Texte fourni:
----
Les dettes de l’État libanais se décomposent aujourd’hui comme suit :
  * 31 Mds $ en Eurobonds (dette étrangère), dont 50% sont détenus par les banques libanaises ;
  * 70 Mds $ (équivalent LL) dus aux banques locales.

La cause subsidiaire et annexe de l’effondrement du secteur bancaire libanais est la PYRAMIDE DE PONZI incontrôlable qui a été une conséquence fatale de la cause première.

Cette pyramide a été créée par une politique de rémunération insensée sur les dépôts bancaires, mise en place de manière délibérée pour attirer les avoirs de la diaspora étrangère et des investisseurs arabes qui, selon les cas, sont progressivement ou brutalement tombés dans le piège.

La rémunération des dépôts bancaires au Liban a atteint un taux d’intérêt de 12,5% versé sur les comptes USD en mars 2019, à une date à laquelle l’agence de notation Standard & Poor’s comparait déjà le Liban à la Grèce avant son insolvabilité.

L'analyse succincte de la crise chypriote exposée ci-dessous, qui remonte à une dizaine d'années, permet de tirer des enseignements cruciaux pour une future gestion des options disponibles pour tenter de résoudre la crise aiguë que traverse actuellement le Liban.

PRECEDENT DE MOINDRE MAGNITUDE : CRISE CHYPRIOTE (2012-2013)

- Causée par le défaut de paiement de la Grèce en 2008, résultant déjà d'une dette publique excessive, ainsi que par l'interdépendance des économies des deux pays
- Pertes bancaires de 10 Mds€ pour un PIB annuel de 17 Mds€, qualifiée de « faillite bancaire systémique » (Liban en comparaison : 60 Mds$ de pertes – besoins en capital frais du secteur – pour un PIB de 60 Mds$ avant la crise et de 30 Mds$ actuellement)
- Fuite illégale des capitaux et des avoirs de certains oligarques russes
- Liquidation de la 2ème banque du pays (Laiki Bank)
----
Données fournies:
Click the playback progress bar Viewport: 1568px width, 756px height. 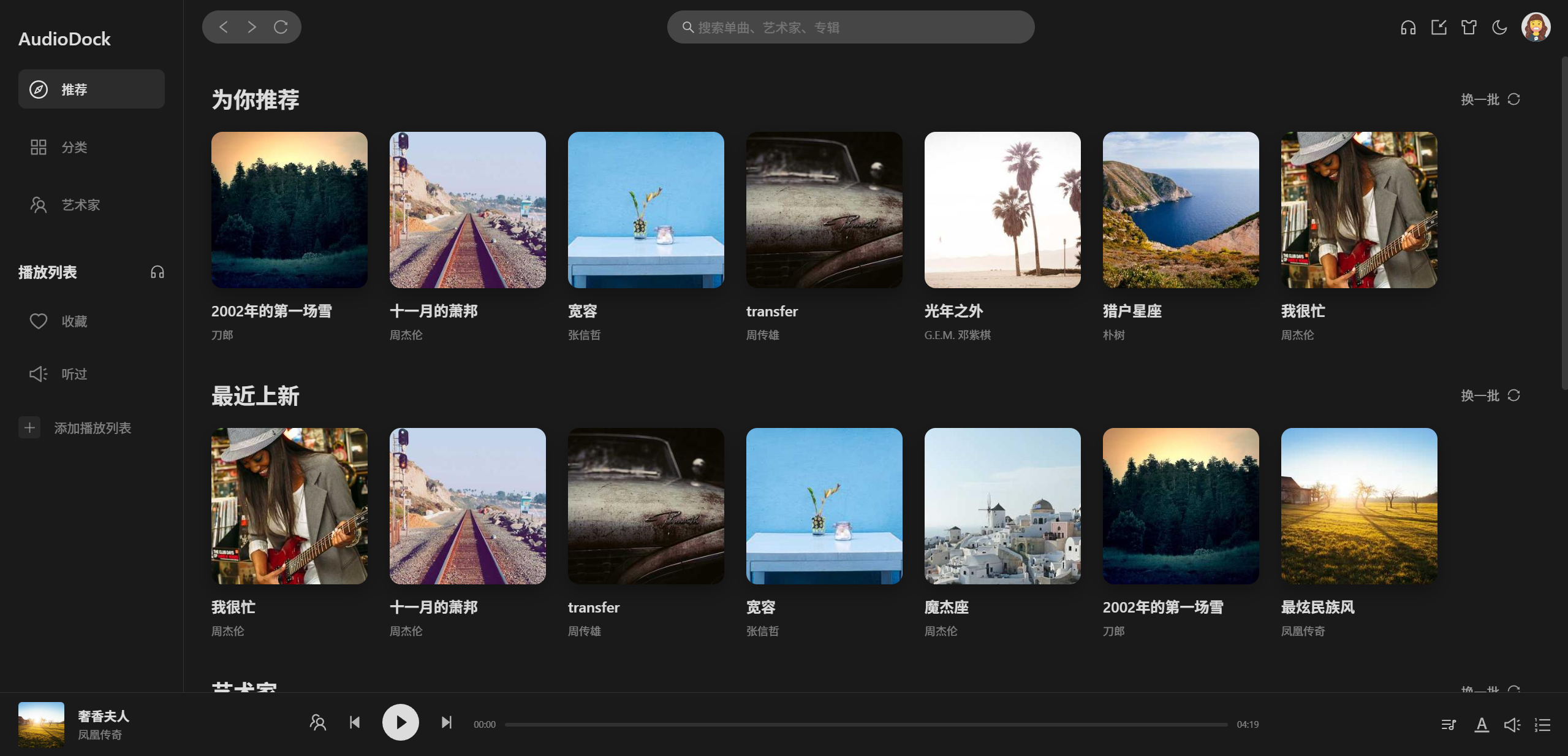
----
Consigne:
Reprenez mot pour mot le texte sur la crise bancaire libanaise, à partir de « L'analyse succincte de » et jusqu'à « actuellement le Liban. ». Le listing n'est d'aucune utilité ici.

Réponse:
L'analyse succincte de la crise chypriote exposée ci-dessous, qui remonte à une dizaine d'années, permet de tirer des enseignements cruciaux pour une future gestion des options disponibles pour tenter de résoudre la crise aiguë que traverse actuellement le Liban.